* _Problem to solve_
In full and without alteration, output each record given here.

* _Material shown_
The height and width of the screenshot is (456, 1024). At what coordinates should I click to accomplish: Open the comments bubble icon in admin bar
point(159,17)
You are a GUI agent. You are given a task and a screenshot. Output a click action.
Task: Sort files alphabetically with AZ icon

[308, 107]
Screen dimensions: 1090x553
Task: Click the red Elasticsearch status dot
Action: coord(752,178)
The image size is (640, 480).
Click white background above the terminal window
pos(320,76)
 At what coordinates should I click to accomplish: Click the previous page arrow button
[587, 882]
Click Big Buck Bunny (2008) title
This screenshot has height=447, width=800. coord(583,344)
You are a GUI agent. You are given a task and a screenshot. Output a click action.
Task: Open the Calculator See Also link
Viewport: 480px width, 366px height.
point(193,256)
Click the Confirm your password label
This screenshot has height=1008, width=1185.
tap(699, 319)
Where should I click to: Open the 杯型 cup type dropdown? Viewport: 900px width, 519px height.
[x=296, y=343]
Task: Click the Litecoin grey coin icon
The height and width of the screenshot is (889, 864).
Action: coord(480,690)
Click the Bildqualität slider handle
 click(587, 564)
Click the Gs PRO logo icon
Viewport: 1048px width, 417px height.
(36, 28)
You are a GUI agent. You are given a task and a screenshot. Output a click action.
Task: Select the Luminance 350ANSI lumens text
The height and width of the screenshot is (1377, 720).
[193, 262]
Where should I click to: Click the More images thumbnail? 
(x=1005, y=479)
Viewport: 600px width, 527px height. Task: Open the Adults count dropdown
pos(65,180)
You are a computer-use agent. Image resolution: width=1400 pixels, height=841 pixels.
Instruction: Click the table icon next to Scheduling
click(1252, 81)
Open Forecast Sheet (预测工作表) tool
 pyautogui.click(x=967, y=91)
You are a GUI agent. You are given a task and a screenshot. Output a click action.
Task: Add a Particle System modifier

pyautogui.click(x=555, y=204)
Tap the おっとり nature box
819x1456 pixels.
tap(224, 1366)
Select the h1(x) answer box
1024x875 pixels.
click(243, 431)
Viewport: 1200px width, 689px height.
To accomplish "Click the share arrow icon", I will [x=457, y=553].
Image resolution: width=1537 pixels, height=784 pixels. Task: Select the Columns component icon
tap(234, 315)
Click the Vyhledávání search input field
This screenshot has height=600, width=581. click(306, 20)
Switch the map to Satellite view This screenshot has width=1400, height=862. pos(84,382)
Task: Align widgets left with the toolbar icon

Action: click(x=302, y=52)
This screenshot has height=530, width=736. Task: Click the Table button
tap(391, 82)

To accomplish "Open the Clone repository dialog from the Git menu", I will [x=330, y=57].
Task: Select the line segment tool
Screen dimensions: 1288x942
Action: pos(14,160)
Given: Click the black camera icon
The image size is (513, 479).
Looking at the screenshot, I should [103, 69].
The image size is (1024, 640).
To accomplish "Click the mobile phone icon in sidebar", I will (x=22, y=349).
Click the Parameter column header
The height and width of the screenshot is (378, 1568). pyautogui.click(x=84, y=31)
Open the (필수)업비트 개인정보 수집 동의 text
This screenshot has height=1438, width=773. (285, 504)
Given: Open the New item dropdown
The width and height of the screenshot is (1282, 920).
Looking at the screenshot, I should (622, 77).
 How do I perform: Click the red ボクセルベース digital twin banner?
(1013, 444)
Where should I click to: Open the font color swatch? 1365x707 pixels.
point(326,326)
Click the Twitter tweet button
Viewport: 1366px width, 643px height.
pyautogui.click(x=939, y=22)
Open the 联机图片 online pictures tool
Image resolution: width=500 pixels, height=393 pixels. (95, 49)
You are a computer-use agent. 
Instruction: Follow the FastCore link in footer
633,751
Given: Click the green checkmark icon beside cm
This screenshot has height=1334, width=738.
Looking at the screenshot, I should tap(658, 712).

* _Output for this task_
The height and width of the screenshot is (456, 1024). At what coordinates should I click to accomplish: Open the comments bubble icon in admin bar
point(159,17)
You are a GUI agent. You are given a task and a screenshot. Output a click action.
Task: Sort files alphabetically with AZ icon

[308, 107]
Screen dimensions: 1090x553
Task: Click the red Elasticsearch status dot
Action: coord(752,178)
The image size is (640, 480).
Click white background above the terminal window
pos(320,76)
 At what coordinates should I click to accomplish: Click the previous page arrow button
[587, 882]
Click Big Buck Bunny (2008) title
This screenshot has height=447, width=800. coord(583,344)
You are a GUI agent. You are given a task and a screenshot. Output a click action.
Task: Open the Calculator See Also link
Viewport: 480px width, 366px height.
point(193,256)
Click the Confirm your password label
This screenshot has height=1008, width=1185.
tap(699, 319)
Where should I click to: Open the 杯型 cup type dropdown? Viewport: 900px width, 519px height.
[x=296, y=343]
Task: Click the Litecoin grey coin icon
The height and width of the screenshot is (889, 864).
Action: coord(480,690)
Click the Bildqualität slider handle
 click(587, 564)
Click the Gs PRO logo icon
Viewport: 1048px width, 417px height.
(36, 28)
You are a GUI agent. You are given a task and a screenshot. Output a click action.
Task: Select the Luminance 350ANSI lumens text
The height and width of the screenshot is (1377, 720).
[193, 262]
Where should I click to: Click the More images thumbnail? 
(x=1005, y=479)
Viewport: 600px width, 527px height. Task: Open the Adults count dropdown
pos(65,180)
You are a computer-use agent. Image resolution: width=1400 pixels, height=841 pixels.
Instruction: Click the table icon next to Scheduling
click(1252, 81)
Open Forecast Sheet (预测工作表) tool
 pyautogui.click(x=967, y=91)
You are a GUI agent. You are given a task and a screenshot. Output a click action.
Task: Add a Particle System modifier

pyautogui.click(x=555, y=204)
Tap the おっとり nature box
819x1456 pixels.
tap(224, 1366)
Select the h1(x) answer box
1024x875 pixels.
click(243, 431)
Viewport: 1200px width, 689px height.
To accomplish "Click the share arrow icon", I will [x=457, y=553].
Image resolution: width=1537 pixels, height=784 pixels. Task: Select the Columns component icon
tap(234, 315)
Click the Vyhledávání search input field
This screenshot has height=600, width=581. click(306, 20)
Switch the map to Satellite view This screenshot has width=1400, height=862. pos(84,382)
Task: Align widgets left with the toolbar icon

Action: click(x=302, y=52)
This screenshot has height=530, width=736. Task: Click the Table button
tap(391, 82)

To accomplish "Open the Clone repository dialog from the Git menu", I will [x=330, y=57].
Task: Select the line segment tool
Screen dimensions: 1288x942
Action: pos(14,160)
Given: Click the black camera icon
The image size is (513, 479).
Looking at the screenshot, I should [103, 69].
The image size is (1024, 640).
To accomplish "Click the mobile phone icon in sidebar", I will (x=22, y=349).
Click the Parameter column header
The height and width of the screenshot is (378, 1568). pyautogui.click(x=84, y=31)
Open the (필수)업비트 개인정보 수집 동의 text
This screenshot has height=1438, width=773. (285, 504)
Given: Open the New item dropdown
The width and height of the screenshot is (1282, 920).
Looking at the screenshot, I should (622, 77).
 How do I perform: Click the red ボクセルベース digital twin banner?
(1013, 444)
Where should I click to: Open the font color swatch? 1365x707 pixels.
point(326,326)
Click the Twitter tweet button
Viewport: 1366px width, 643px height.
pyautogui.click(x=939, y=22)
Open the 联机图片 online pictures tool
Image resolution: width=500 pixels, height=393 pixels. (95, 49)
You are a computer-use agent. 
Instruction: Follow the FastCore link in footer
633,751
Given: Click the green checkmark icon beside cm
This screenshot has height=1334, width=738.
Looking at the screenshot, I should tap(658, 712).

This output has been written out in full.